Exercise: Pick out each line with the word "toolbar" from the material that follows.

Provided data:
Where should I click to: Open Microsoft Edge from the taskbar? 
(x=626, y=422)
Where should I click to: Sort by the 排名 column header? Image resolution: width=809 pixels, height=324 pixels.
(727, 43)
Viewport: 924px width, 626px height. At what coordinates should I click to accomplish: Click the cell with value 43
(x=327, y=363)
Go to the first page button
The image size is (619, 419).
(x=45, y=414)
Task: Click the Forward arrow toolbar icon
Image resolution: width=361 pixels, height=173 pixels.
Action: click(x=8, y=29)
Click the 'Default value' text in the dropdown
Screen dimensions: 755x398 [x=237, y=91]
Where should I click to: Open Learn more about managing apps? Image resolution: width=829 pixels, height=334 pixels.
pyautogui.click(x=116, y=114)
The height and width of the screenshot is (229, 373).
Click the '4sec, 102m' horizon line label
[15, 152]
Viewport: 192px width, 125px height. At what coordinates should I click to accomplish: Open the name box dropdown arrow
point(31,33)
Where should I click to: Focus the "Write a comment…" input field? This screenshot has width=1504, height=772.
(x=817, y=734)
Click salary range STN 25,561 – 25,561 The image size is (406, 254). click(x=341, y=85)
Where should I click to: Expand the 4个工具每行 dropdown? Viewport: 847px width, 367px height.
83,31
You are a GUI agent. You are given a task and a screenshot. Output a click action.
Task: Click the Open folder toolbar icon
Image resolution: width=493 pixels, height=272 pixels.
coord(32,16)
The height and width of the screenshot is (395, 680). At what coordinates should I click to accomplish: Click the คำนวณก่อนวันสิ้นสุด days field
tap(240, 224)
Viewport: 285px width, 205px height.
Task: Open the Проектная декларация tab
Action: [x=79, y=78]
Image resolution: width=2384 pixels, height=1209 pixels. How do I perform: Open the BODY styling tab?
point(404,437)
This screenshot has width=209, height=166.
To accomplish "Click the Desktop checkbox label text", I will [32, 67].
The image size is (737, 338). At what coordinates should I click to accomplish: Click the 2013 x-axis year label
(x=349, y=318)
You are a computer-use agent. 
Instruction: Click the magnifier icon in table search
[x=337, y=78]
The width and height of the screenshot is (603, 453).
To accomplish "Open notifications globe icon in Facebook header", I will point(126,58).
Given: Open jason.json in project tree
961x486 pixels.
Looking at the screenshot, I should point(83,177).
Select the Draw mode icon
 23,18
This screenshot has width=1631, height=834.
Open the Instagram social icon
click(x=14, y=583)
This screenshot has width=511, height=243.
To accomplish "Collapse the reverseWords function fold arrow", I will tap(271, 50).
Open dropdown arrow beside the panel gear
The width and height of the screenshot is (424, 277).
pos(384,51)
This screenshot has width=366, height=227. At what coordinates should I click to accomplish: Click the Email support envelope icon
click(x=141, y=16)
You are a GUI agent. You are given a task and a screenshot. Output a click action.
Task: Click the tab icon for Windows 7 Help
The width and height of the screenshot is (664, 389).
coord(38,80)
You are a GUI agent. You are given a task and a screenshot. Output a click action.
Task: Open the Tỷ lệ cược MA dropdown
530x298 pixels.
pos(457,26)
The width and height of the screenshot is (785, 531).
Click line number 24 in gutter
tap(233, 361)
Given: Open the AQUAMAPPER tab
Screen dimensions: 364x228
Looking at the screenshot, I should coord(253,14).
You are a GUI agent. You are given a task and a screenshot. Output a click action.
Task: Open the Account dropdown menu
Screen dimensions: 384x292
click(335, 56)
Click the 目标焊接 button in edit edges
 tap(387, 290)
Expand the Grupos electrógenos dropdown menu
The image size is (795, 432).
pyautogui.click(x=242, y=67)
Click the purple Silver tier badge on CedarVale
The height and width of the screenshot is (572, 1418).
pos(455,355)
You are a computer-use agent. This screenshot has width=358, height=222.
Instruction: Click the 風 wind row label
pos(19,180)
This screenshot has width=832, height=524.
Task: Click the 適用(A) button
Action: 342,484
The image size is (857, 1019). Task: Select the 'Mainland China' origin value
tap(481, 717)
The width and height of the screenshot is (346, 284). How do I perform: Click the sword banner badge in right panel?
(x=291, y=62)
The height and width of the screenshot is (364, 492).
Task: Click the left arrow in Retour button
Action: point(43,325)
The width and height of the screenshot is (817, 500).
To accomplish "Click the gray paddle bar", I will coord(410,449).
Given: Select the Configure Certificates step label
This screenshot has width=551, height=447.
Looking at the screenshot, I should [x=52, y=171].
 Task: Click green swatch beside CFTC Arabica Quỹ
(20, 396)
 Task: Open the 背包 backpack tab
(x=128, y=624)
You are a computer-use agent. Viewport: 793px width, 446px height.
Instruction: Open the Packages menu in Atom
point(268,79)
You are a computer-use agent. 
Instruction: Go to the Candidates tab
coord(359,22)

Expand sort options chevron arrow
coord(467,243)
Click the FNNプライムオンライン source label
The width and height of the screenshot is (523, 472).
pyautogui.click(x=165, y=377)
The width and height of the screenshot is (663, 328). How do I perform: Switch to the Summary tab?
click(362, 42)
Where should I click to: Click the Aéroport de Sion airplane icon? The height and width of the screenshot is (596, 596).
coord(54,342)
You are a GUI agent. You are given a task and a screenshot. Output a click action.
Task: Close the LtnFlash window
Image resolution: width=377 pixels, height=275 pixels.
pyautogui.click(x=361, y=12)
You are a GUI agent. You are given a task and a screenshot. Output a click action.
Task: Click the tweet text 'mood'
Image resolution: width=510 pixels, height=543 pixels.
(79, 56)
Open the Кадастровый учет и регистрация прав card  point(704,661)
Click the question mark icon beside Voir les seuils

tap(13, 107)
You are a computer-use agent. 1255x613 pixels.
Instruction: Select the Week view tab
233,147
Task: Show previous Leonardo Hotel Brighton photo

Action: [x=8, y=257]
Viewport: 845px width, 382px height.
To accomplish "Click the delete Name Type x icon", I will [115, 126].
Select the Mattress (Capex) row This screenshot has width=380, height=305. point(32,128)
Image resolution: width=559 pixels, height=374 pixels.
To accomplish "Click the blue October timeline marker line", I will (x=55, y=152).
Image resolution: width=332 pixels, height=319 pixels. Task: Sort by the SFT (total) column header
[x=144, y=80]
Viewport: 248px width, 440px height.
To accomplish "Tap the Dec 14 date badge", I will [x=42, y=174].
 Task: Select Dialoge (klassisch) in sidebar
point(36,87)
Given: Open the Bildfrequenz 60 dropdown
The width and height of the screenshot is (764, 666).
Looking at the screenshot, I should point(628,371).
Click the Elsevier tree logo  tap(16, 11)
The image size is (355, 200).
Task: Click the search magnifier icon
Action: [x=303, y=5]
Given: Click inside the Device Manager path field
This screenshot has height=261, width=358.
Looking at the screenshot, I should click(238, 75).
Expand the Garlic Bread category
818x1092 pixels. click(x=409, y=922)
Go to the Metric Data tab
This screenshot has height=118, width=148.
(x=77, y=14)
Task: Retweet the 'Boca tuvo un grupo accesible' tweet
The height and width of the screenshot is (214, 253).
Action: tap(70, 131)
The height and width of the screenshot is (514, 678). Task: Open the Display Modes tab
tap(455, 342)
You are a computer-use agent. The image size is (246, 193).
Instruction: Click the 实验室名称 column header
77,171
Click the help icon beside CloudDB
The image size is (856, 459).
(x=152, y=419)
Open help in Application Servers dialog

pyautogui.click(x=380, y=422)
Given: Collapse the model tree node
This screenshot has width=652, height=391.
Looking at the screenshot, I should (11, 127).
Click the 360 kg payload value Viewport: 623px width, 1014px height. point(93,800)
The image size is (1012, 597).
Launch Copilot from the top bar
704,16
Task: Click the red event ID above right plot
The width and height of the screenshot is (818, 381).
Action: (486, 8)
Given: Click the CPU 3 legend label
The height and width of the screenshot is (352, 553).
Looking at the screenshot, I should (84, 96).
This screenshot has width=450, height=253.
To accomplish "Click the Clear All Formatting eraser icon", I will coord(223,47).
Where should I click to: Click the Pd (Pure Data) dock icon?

Answer area:
Task: Click the Forward arrow toolbar icon
Task: Click the Open folder toolbar icon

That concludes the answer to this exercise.